■ ABOUT THIS EXERCISE ■
When the line containing "Verzendkosten (795, 410)" is found in the data below, copy it and each line after it through the line containing "PDF (431, 835)", exactly and with no others.

■ EXERCISE INPUTS ■
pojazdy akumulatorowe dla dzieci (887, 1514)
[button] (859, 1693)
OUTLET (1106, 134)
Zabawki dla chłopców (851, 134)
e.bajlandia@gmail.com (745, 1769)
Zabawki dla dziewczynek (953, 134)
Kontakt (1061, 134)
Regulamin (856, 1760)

--

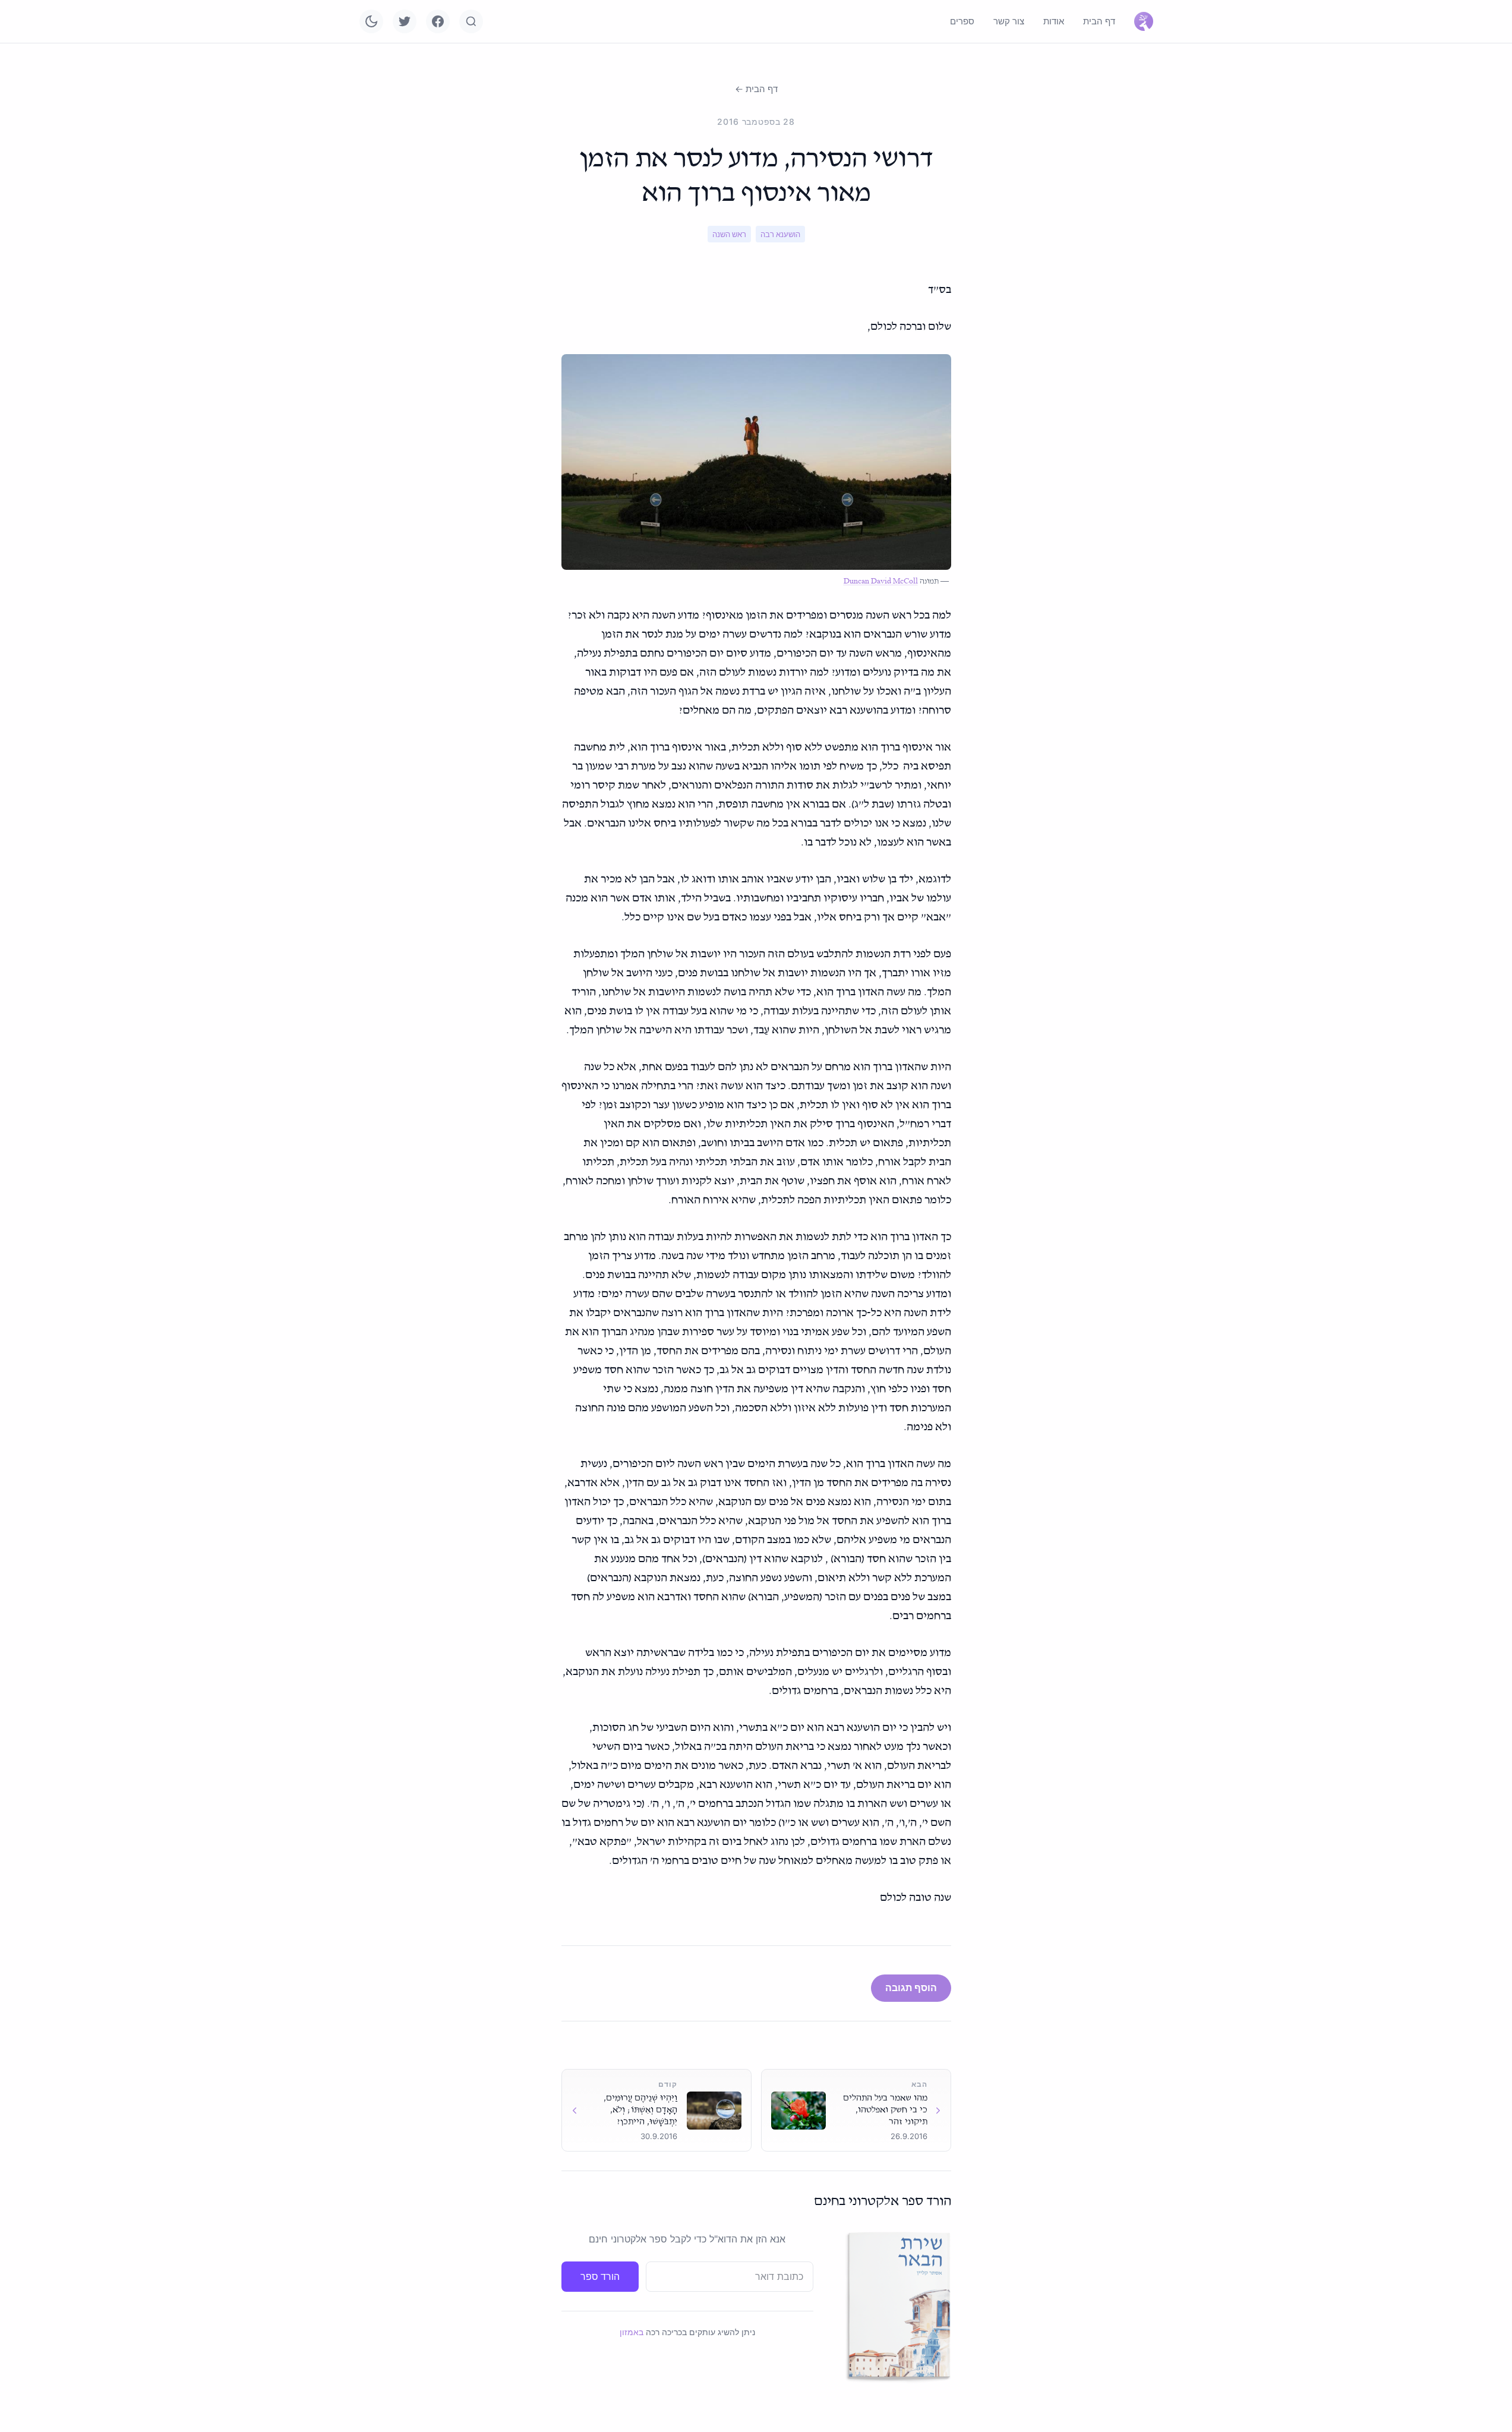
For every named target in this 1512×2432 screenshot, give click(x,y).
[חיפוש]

---

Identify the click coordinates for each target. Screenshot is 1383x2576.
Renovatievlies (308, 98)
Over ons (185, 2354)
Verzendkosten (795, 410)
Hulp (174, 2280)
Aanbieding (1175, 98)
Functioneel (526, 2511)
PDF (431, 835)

■ THE COMPLETED TASK ■
Verzendkosten (795, 410)
Hulp (174, 2280)
Aanbieding (1175, 98)
Functioneel (526, 2511)
PDF (431, 835)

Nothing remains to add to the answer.